> _ASSIGNMENT_
Return exactly those lines of the material that fall between the line with "The height and width of the screenshot is (883, 1026)." and the final line, both included.

=-=-=

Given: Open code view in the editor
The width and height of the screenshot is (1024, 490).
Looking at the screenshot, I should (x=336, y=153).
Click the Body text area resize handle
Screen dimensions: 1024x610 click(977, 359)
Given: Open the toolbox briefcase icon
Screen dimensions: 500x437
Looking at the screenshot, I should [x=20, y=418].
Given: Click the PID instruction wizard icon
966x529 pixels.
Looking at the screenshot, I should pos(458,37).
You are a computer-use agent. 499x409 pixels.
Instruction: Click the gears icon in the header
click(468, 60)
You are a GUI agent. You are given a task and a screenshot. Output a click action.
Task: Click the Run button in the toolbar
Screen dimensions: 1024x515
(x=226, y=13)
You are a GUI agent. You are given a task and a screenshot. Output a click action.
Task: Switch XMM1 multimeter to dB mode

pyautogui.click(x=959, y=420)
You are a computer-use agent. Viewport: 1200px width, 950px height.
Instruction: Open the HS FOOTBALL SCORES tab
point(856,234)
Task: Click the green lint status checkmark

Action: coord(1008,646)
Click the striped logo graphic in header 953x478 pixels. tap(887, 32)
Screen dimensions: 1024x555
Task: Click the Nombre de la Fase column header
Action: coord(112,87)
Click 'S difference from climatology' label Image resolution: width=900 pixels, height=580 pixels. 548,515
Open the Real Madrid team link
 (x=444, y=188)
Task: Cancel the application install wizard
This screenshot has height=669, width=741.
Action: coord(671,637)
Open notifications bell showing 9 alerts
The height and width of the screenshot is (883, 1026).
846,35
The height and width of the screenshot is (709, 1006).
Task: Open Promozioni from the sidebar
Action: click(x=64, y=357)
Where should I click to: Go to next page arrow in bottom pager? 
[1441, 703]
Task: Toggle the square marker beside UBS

=-=-=

> _ANSWER TO THIS PROBLEM_
The height and width of the screenshot is (883, 1026).
846,35
The height and width of the screenshot is (709, 1006).
Task: Open Promozioni from the sidebar
Action: click(x=64, y=357)
Where should I click to: Go to next page arrow in bottom pager? 
[1441, 703]
Task: Toggle the square marker beside UBS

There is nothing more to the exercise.